_WHAT THE TASK ASKS_
Report, as a single number, how many lines of the records contain the word "Device".

_SOURCE MATERIAL_
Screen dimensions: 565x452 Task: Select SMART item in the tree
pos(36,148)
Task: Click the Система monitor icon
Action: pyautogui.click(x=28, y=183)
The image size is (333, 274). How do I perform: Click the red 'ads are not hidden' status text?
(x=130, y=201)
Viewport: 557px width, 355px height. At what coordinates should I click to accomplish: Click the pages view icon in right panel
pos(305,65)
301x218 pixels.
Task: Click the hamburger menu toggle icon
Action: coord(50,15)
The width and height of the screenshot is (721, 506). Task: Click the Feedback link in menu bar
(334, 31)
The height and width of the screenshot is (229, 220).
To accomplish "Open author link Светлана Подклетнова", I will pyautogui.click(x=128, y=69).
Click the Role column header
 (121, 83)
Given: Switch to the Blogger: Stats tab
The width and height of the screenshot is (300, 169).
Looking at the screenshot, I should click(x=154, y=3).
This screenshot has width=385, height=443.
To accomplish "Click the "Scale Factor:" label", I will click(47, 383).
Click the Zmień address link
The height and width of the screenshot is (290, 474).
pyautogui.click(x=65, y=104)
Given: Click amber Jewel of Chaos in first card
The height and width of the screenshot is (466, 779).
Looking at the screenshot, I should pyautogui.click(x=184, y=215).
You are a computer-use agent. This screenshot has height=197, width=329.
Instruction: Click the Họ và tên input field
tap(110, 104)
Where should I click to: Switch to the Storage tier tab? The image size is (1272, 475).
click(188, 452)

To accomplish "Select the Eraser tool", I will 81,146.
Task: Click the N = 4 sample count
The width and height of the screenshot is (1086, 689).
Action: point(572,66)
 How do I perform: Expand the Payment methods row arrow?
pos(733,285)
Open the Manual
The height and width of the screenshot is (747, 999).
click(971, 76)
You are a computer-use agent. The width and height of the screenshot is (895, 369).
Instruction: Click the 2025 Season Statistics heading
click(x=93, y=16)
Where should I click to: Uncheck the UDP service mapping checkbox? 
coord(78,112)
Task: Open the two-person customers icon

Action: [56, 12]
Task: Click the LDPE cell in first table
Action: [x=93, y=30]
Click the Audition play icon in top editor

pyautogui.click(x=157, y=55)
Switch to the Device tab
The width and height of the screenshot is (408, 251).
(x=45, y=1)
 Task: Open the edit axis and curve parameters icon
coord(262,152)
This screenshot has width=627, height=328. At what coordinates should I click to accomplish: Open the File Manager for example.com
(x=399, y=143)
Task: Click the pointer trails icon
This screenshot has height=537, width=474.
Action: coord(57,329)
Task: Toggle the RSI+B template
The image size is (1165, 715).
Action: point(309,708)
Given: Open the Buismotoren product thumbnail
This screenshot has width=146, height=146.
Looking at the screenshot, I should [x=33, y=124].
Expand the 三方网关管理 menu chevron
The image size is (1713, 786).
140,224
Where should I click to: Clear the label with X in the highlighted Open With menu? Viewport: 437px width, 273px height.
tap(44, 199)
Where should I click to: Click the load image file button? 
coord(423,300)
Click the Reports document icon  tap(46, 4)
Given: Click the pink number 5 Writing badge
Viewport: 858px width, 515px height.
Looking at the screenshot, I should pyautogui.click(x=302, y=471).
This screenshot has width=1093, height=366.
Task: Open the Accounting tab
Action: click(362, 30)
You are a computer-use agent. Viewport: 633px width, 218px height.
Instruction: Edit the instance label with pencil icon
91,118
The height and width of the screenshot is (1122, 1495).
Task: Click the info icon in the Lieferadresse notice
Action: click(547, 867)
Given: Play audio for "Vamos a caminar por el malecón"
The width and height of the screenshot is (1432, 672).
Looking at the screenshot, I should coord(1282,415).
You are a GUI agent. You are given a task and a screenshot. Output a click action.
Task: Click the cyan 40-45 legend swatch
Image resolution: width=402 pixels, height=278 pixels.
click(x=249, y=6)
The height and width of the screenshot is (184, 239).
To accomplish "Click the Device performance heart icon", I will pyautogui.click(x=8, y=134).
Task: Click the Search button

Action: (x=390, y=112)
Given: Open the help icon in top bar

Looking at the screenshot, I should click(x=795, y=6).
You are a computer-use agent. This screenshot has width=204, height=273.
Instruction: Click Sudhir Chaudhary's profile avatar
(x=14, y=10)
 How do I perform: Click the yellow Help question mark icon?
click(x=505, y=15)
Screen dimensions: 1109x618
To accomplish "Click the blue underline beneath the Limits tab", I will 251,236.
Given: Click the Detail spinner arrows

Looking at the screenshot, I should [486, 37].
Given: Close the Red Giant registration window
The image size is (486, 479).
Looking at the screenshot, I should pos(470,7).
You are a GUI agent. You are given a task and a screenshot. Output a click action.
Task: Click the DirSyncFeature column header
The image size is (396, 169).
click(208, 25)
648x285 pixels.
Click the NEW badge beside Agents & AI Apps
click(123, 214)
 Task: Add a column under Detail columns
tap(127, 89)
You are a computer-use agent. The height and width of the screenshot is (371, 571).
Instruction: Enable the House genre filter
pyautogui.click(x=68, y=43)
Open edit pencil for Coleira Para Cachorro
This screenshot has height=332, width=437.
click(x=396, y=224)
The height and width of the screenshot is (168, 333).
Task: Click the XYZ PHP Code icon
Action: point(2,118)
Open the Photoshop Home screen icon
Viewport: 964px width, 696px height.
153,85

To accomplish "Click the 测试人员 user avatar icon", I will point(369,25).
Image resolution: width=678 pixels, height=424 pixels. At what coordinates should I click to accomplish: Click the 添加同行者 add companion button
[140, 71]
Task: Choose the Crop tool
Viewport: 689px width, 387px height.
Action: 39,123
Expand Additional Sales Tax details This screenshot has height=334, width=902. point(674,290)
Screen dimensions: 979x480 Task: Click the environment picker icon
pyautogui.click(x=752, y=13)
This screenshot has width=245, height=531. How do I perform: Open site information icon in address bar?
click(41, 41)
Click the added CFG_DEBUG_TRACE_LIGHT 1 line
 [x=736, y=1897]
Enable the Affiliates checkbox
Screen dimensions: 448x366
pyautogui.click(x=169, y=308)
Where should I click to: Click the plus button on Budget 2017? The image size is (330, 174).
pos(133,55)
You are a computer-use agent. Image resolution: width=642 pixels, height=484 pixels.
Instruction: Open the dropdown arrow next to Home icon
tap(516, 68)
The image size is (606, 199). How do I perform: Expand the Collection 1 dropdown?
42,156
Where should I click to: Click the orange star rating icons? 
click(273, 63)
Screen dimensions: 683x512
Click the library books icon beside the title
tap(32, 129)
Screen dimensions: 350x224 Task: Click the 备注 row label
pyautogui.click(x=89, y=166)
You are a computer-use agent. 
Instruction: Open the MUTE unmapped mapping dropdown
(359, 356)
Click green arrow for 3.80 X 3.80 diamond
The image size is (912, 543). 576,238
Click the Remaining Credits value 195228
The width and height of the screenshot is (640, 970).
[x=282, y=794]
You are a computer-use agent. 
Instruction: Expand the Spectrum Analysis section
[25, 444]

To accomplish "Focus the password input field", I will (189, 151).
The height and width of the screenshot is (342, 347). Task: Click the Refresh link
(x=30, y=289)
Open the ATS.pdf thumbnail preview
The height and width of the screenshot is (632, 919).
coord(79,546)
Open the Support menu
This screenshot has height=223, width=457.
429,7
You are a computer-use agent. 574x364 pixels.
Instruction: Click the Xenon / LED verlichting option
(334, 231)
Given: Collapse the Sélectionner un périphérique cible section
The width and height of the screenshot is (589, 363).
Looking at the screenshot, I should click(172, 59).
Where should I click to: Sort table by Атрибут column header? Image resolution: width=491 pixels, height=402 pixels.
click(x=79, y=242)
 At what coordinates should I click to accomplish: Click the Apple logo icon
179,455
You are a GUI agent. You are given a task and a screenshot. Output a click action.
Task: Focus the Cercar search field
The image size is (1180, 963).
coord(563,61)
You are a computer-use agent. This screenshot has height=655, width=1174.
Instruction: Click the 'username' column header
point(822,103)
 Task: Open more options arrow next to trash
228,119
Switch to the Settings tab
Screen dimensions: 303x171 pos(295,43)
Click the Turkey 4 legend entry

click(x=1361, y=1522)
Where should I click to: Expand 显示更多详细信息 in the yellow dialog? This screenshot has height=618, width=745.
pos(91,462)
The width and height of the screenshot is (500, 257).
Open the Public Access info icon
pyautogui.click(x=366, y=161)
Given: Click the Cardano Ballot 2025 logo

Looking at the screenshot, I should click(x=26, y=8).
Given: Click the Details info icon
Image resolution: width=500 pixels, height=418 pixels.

_WRITTEN SOLUTION_
2